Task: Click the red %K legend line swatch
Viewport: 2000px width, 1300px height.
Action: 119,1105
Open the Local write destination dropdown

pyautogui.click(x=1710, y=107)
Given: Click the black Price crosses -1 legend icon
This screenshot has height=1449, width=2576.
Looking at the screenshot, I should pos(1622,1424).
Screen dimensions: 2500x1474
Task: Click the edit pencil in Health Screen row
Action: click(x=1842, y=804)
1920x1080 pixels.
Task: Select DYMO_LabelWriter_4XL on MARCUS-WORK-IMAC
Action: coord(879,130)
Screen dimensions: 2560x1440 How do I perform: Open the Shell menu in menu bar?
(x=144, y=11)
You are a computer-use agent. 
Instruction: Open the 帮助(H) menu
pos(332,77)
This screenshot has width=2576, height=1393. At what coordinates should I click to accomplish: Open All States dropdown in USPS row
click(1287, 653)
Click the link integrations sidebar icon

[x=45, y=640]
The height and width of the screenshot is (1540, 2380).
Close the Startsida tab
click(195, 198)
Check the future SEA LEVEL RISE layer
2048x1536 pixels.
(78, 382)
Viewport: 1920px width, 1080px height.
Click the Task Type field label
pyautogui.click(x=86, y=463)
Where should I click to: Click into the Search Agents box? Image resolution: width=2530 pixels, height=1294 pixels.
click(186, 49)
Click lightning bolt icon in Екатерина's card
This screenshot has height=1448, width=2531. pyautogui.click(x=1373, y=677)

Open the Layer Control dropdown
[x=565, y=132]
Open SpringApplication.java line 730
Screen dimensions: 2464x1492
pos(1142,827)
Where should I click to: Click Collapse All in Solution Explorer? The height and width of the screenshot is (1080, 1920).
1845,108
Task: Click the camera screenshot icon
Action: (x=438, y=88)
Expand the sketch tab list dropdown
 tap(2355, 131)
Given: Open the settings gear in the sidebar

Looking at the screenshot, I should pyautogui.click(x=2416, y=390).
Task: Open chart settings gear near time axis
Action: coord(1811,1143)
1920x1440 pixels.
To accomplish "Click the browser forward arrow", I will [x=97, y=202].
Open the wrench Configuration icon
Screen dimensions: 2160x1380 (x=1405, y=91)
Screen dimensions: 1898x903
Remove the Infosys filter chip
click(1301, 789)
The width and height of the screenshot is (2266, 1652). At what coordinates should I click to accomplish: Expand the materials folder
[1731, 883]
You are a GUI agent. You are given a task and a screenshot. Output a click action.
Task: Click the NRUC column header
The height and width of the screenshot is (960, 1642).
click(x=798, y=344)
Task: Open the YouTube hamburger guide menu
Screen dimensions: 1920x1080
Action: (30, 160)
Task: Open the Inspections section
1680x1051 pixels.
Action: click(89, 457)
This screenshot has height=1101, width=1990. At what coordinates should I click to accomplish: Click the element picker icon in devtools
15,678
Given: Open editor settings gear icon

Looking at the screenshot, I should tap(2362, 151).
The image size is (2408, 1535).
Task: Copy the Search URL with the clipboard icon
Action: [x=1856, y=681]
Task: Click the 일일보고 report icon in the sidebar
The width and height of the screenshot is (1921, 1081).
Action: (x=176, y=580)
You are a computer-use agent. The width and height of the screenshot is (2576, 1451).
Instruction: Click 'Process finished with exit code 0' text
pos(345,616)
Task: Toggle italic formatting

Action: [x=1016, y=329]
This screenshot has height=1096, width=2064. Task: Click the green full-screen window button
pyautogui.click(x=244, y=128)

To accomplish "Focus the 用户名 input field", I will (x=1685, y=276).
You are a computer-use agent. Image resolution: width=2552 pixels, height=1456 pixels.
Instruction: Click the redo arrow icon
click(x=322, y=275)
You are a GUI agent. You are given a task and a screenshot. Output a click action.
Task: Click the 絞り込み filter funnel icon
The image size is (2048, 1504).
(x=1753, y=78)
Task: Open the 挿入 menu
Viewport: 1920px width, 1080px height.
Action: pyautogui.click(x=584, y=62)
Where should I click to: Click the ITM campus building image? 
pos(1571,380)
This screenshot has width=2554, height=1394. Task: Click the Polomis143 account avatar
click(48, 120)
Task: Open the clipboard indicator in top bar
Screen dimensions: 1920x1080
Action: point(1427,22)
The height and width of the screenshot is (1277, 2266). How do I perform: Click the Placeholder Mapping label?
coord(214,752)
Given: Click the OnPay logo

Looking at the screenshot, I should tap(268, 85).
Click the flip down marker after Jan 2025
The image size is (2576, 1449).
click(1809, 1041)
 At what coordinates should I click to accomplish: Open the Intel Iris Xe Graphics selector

**WORK INSTRUCTION**: Quote all the records. Keep every word exact.

**TASK ANSWER**:
Task: Click the red %K legend line swatch
Viewport: 2000px width, 1300px height.
Action: 119,1105
Open the Local write destination dropdown

pyautogui.click(x=1710, y=107)
Given: Click the black Price crosses -1 legend icon
This screenshot has height=1449, width=2576.
Looking at the screenshot, I should pos(1622,1424).
Screen dimensions: 2500x1474
Task: Click the edit pencil in Health Screen row
Action: click(x=1842, y=804)
1920x1080 pixels.
Task: Select DYMO_LabelWriter_4XL on MARCUS-WORK-IMAC
Action: coord(879,130)
Screen dimensions: 2560x1440 How do I perform: Open the Shell menu in menu bar?
(x=144, y=11)
You are a computer-use agent. 
Instruction: Open the 帮助(H) menu
pos(332,77)
This screenshot has width=2576, height=1393. At what coordinates should I click to accomplish: Open All States dropdown in USPS row
click(1287, 653)
Click the link integrations sidebar icon

[x=45, y=640]
The height and width of the screenshot is (1540, 2380).
Close the Startsida tab
click(195, 198)
Check the future SEA LEVEL RISE layer
2048x1536 pixels.
(78, 382)
Viewport: 1920px width, 1080px height.
Click the Task Type field label
pyautogui.click(x=86, y=463)
Where should I click to: Click into the Search Agents box? Image resolution: width=2530 pixels, height=1294 pixels.
click(186, 49)
Click lightning bolt icon in Екатерина's card
This screenshot has height=1448, width=2531. pyautogui.click(x=1373, y=677)

Open the Layer Control dropdown
[x=565, y=132]
Open SpringApplication.java line 730
Screen dimensions: 2464x1492
pos(1142,827)
Where should I click to: Click Collapse All in Solution Explorer? The height and width of the screenshot is (1080, 1920).
1845,108
Task: Click the camera screenshot icon
Action: (x=438, y=88)
Expand the sketch tab list dropdown
 tap(2355, 131)
Given: Open the settings gear in the sidebar

Looking at the screenshot, I should pyautogui.click(x=2416, y=390).
Task: Open chart settings gear near time axis
Action: coord(1811,1143)
1920x1440 pixels.
To accomplish "Click the browser forward arrow", I will [x=97, y=202].
Open the wrench Configuration icon
Screen dimensions: 2160x1380 (x=1405, y=91)
Screen dimensions: 1898x903
Remove the Infosys filter chip
click(1301, 789)
The width and height of the screenshot is (2266, 1652). At what coordinates should I click to accomplish: Expand the materials folder
[1731, 883]
You are a GUI agent. You are given a task and a screenshot. Output a click action.
Task: Click the NRUC column header
The height and width of the screenshot is (960, 1642).
click(x=798, y=344)
Task: Open the YouTube hamburger guide menu
Screen dimensions: 1920x1080
Action: (30, 160)
Task: Open the Inspections section
1680x1051 pixels.
Action: click(89, 457)
This screenshot has height=1101, width=1990. At what coordinates should I click to accomplish: Click the element picker icon in devtools
15,678
Given: Open editor settings gear icon

Looking at the screenshot, I should tap(2362, 151).
The image size is (2408, 1535).
Task: Copy the Search URL with the clipboard icon
Action: [x=1856, y=681]
Task: Click the 일일보고 report icon in the sidebar
The width and height of the screenshot is (1921, 1081).
Action: (x=176, y=580)
You are a computer-use agent. The width and height of the screenshot is (2576, 1451).
Instruction: Click 'Process finished with exit code 0' text
pos(345,616)
Task: Toggle italic formatting

Action: [x=1016, y=329]
This screenshot has height=1096, width=2064. Task: Click the green full-screen window button
pyautogui.click(x=244, y=128)

To accomplish "Focus the 用户名 input field", I will (x=1685, y=276).
You are a computer-use agent. Image resolution: width=2552 pixels, height=1456 pixels.
Instruction: Click the redo arrow icon
click(x=322, y=275)
You are a GUI agent. You are given a task and a screenshot. Output a click action.
Task: Click the 絞り込み filter funnel icon
The image size is (2048, 1504).
(x=1753, y=78)
Task: Open the 挿入 menu
Viewport: 1920px width, 1080px height.
Action: pyautogui.click(x=584, y=62)
Where should I click to: Click the ITM campus building image? 
pos(1571,380)
This screenshot has width=2554, height=1394. Task: Click the Polomis143 account avatar
click(48, 120)
Task: Open the clipboard indicator in top bar
Screen dimensions: 1920x1080
Action: point(1427,22)
The height and width of the screenshot is (1277, 2266). How do I perform: Click the Placeholder Mapping label?
coord(214,752)
Given: Click the OnPay logo

Looking at the screenshot, I should tap(268, 85).
Click the flip down marker after Jan 2025
The image size is (2576, 1449).
click(1809, 1041)
 At what coordinates should I click to accomplish: Open the Intel Iris Xe Graphics selector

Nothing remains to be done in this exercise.